Form 1099-DA
SIFMA provided comments to the Office of Management and Budget (OMB) regarding new Form 1099-DA, Digital Asset Proceeds From Broker…
May 14, 2024
The Honorable Charles Schumer
Majority Leader
United States Senate
Washington, D.C. 20510
The Honorable Mitch McConnell
Minority Leader
United States Senate
Washington, D.C. 20510
Re: Providing for Congressional disapproval under chapter 8 of title 5, United States Code, of the rule submitted by the Securities and Exchange Commission relating to “Staff Accounting Bulletin No. 121” (H.J. Res. 109)
Dear Majority Leader Schumer and Minority Leader McConnell:
The American Bankers Association, Bank Policy Institute, Financial Services Forum, and Securities Industry and Financial Markets Association (Associations) write to express our support for H.J. Res. 109, the Congressional Review Act resolution of disapproval for the Securities and Exchange Commission’s “Staff Accounting Bulletin 121.” H.J. Res. 109 was introduced by Reps. Mike Flood (R-NE) and Wiley Nickel (D-NC) and passed the House of Representatives with a strong bipartisan vote on May 8, 2024. The Senate companion, S.J. Res. 59, was introduced by Sen. Cynthia Lummis (R-WY).

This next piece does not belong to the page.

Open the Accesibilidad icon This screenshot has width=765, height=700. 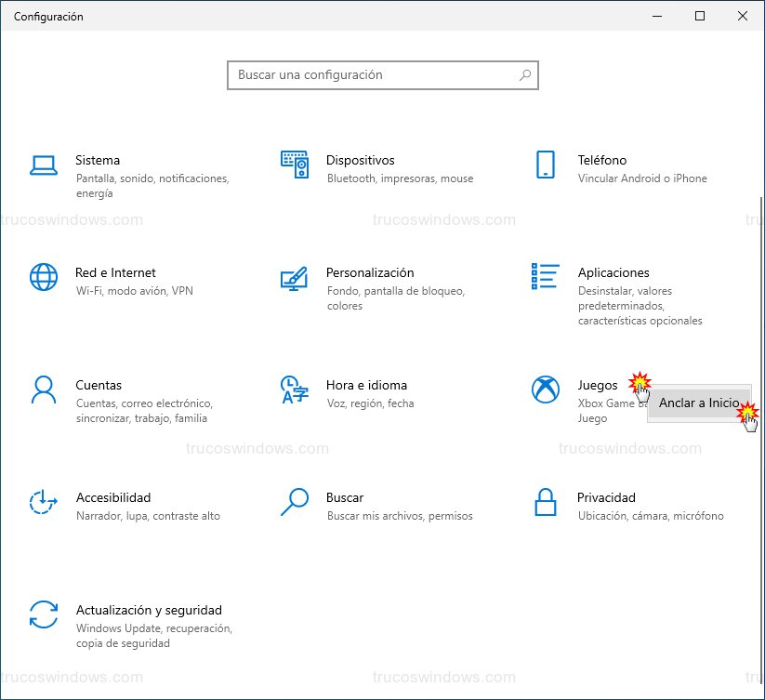click(44, 502)
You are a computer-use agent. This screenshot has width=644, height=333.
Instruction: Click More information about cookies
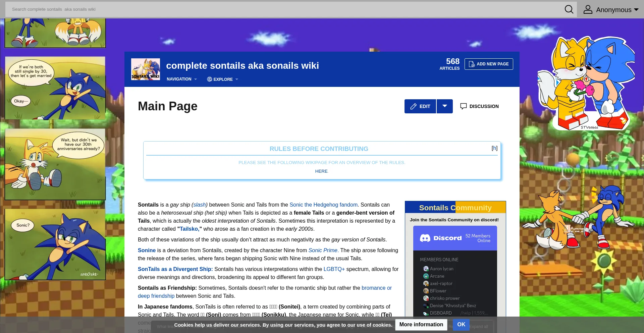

In March 2022, the Securities and Exchange Commission’s (SEC) Office of the Chief Accountant released Staff Accounting Bulletin (SAB) 121, without consulting the prudential regulators or soliciting public comment, to address perceived risks to publicly traded companies that safeguard digital assets for their customers. Under SAB 121, an entity responsible for safeguarding digital assets for platform users must measure safeguarding assets and obligations on its balance sheet at the fair value of the related assets, which is a departure from accounting standards and the historical practice of treating custodial assets as off-balance sheet. As this effectively treats the custodied assets as those owned by a bank, SAB 121 effectively precludes banks from offering digital asset custody at scale since placing the value of client assets on their balance sheets will impact certain capital, liquidity, and other prudential requirements. Furthermore, SAB 121 undercuts the ability of banks to develop responsible use cases for distributed ledger technology (DLT) and encumbers regulated broker-dealers from custody services as a result of the net capital rule (Rule 15c3-1), which treats the on-balance sheet items as non-allowable assets.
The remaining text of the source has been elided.